Less than a week after winning Congressional approval for a $180 million appropriation for the remainder of the 2011 fiscal year for DOE’s Advanced Research Projects Agency—Energy (ARPA-E), DOE Secretary Steven Chu announced five new project areas on Wednesday, April 20, to be funded through ARPA-E.

Of ARPA-E’s $180 million budget for FY 2011, Secretary Chu announced that approximately $130 million would be set aside for five new project areas focused on energy storage, solar energy technologies, oil and rare earth alternatives, and integration of green energy.  These new programmatic areas build on ARPA-E’s previous focus areas in power technologies (ADEPT); battery technologies (BEEST); building cooling (BEETIT); non-photosynthetic biofuels (Electrofuels); grid energy storage (GRIDS); carbon capture technologies (IMPACCT); and the Department’s open solicitation process for projects not in one of these defined categories. 

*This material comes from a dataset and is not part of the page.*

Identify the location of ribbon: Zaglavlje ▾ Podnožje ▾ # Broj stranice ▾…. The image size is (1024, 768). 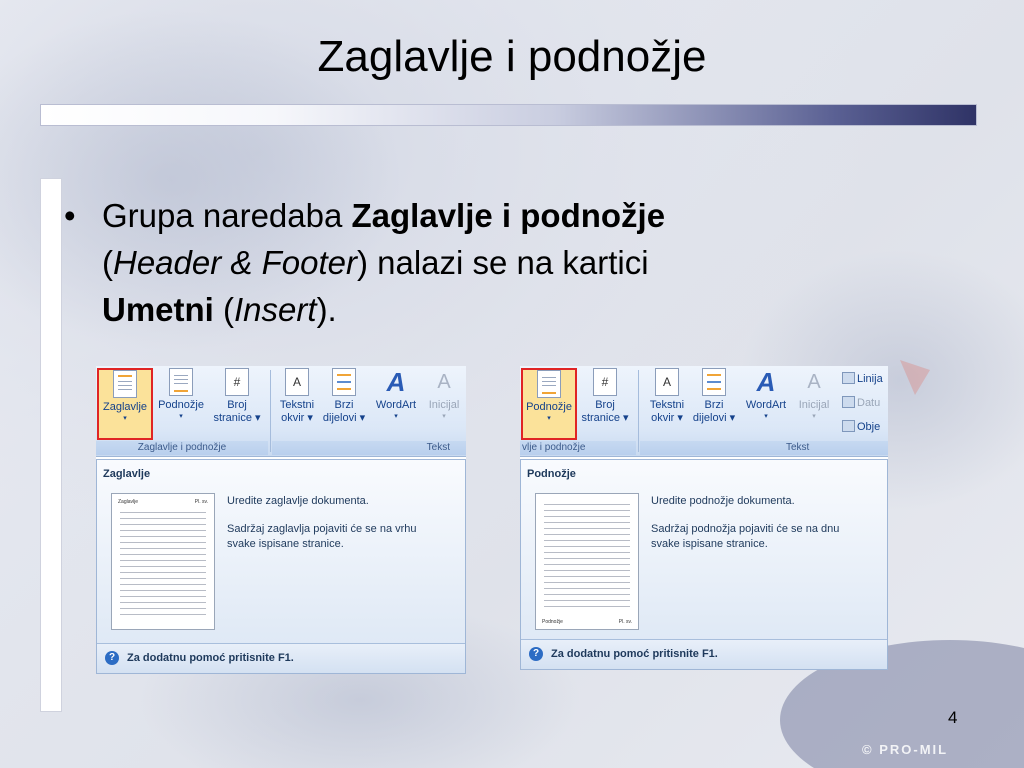
(281, 412).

 Specifically, the five new focus areas announced this week are as follows:

  1. Plants Engineered to Replace Oil (PETRO): Seeks to fund technologies that optimize the biochemical processes of energy capture and conversion to develop robust, farm-ready crops that deliver more energy per acre with less processing prior to the pump. The goal of the PETRO program is to create biofuels for half their current cost, making them cost-competitive with fuels from oil.
  2. High Energy Advanced Thermal Storage (HEATS): Seeks to develop revolutionary cost-effective thermal energy storage technologies in three focus areas: 1) high temperature storage systems to deliver solar electricity more efficiently around the clock and allow nuclear and fossil baseload resources the flexibility to meet peak demand, 2) fuel produced from the sun’s heat, and 3) HVAC systems that use thermal storage to improve the driving range of electric vehicles by up to 40 percent.

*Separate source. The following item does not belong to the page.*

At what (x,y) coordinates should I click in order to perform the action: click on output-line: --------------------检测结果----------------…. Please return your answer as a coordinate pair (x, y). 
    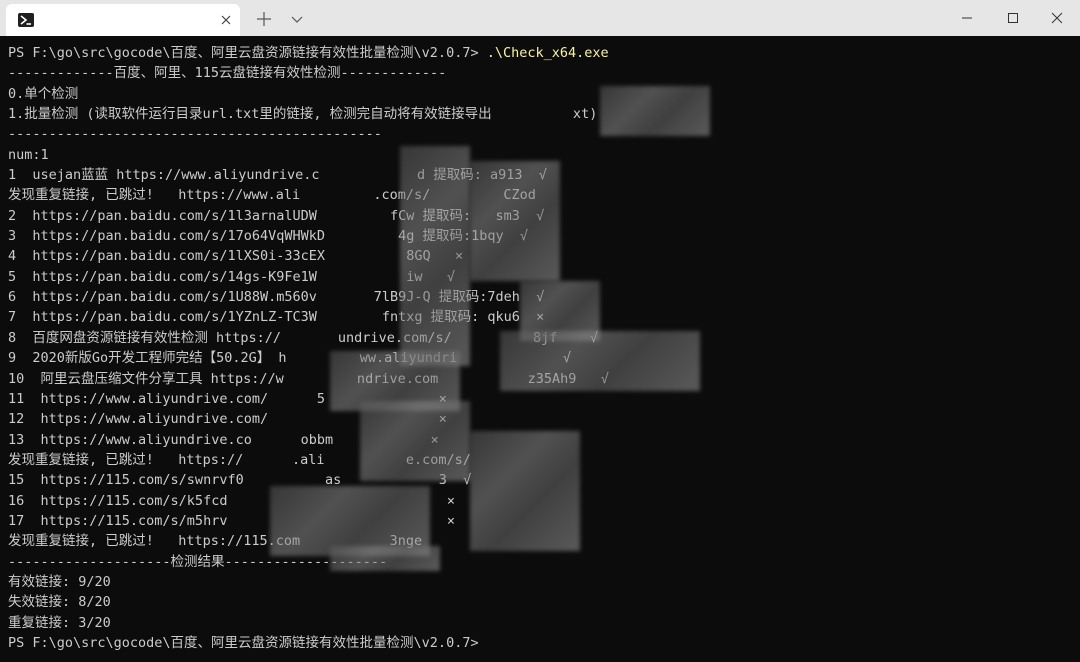
    Looking at the image, I should click on (198, 562).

  3. Rare Earth Alternatives in Critical Technologies (REACT): Seeks to fund early-stage technology alternatives that reduce or eliminate the dependence on rare earth materials by developing substitutes in two key areas: electric vehicle motors and wind generators.
  4. Green Electricity Network Integration (GENI): Seeks to fund innovative control software and high-voltage hardware to reliably control the electricity grid, specifically: 1) controls able to manage 10 times more intermittently available wind and solar electricity than currently on the grid, and 2) resilient power flow control hardware – or the energy equivalent of an internet router – to enable significantly more electricity to flow over existing network of transmission lines.

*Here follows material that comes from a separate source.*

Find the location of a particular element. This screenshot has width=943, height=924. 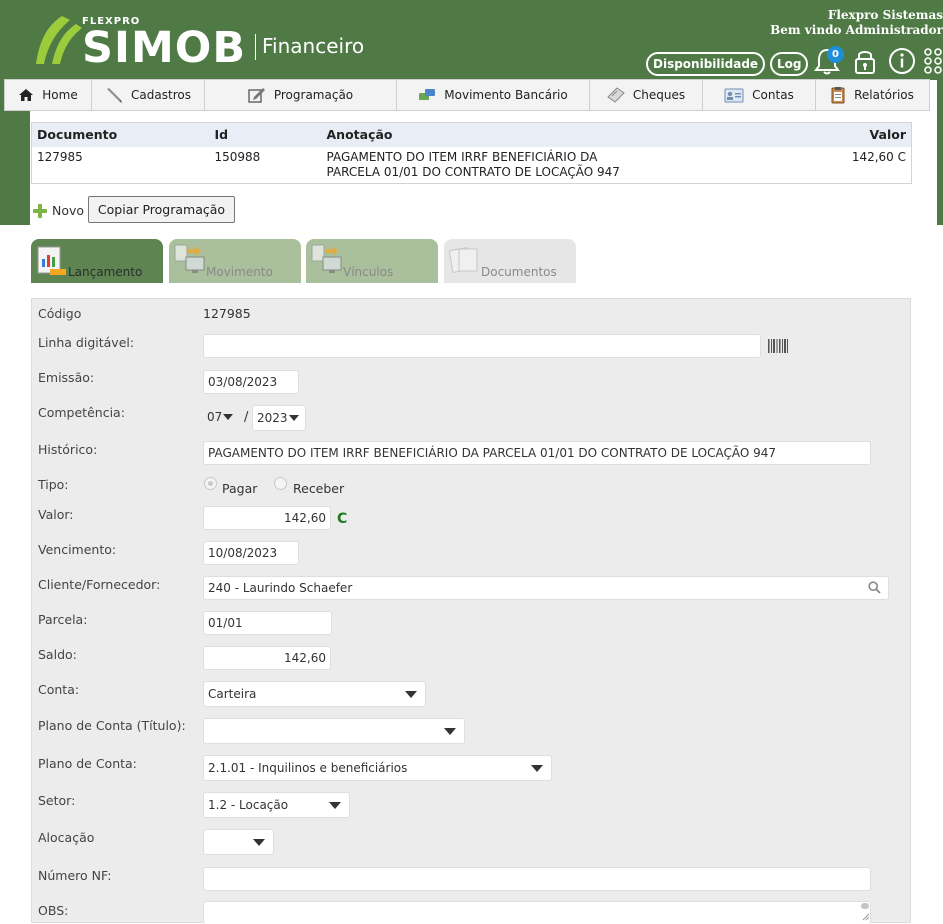

chart-document-icon is located at coordinates (52, 260).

  5. Solar Agile Delivery of Electrical Power Technology (Solar ADEPT): Part of DOE’s SunShot Initiative to reduce the total cost of utility-scale solar systems by 75 percent by the end of the decade, the Solar ADEPT program aims to invest in key advances in magnetics, semiconductor switches, and charge storage, with a goal to reduce power conversion costs by up to 50 percent for utilities and 80 percent for homeowners.

Originally created as part of the America Creating Opportunities to Meaningfully Promote Excellence in Technology, Education, and Science (America COMPETES) Act of 2007, ARPA-E received its first funding as part of the American Recovery and Reinvestment Act of 2009.  Of the $400 million provided in ARRA funding, ARPA-E has to this point invested $363 million in 121 energy projects.  In February, DOE announced that six of these projects focused on solar and wind energy technologies and advanced batteries and energy storage had secured more than $100 million in private capital following an initial ARPA-E investment of $23.4 million.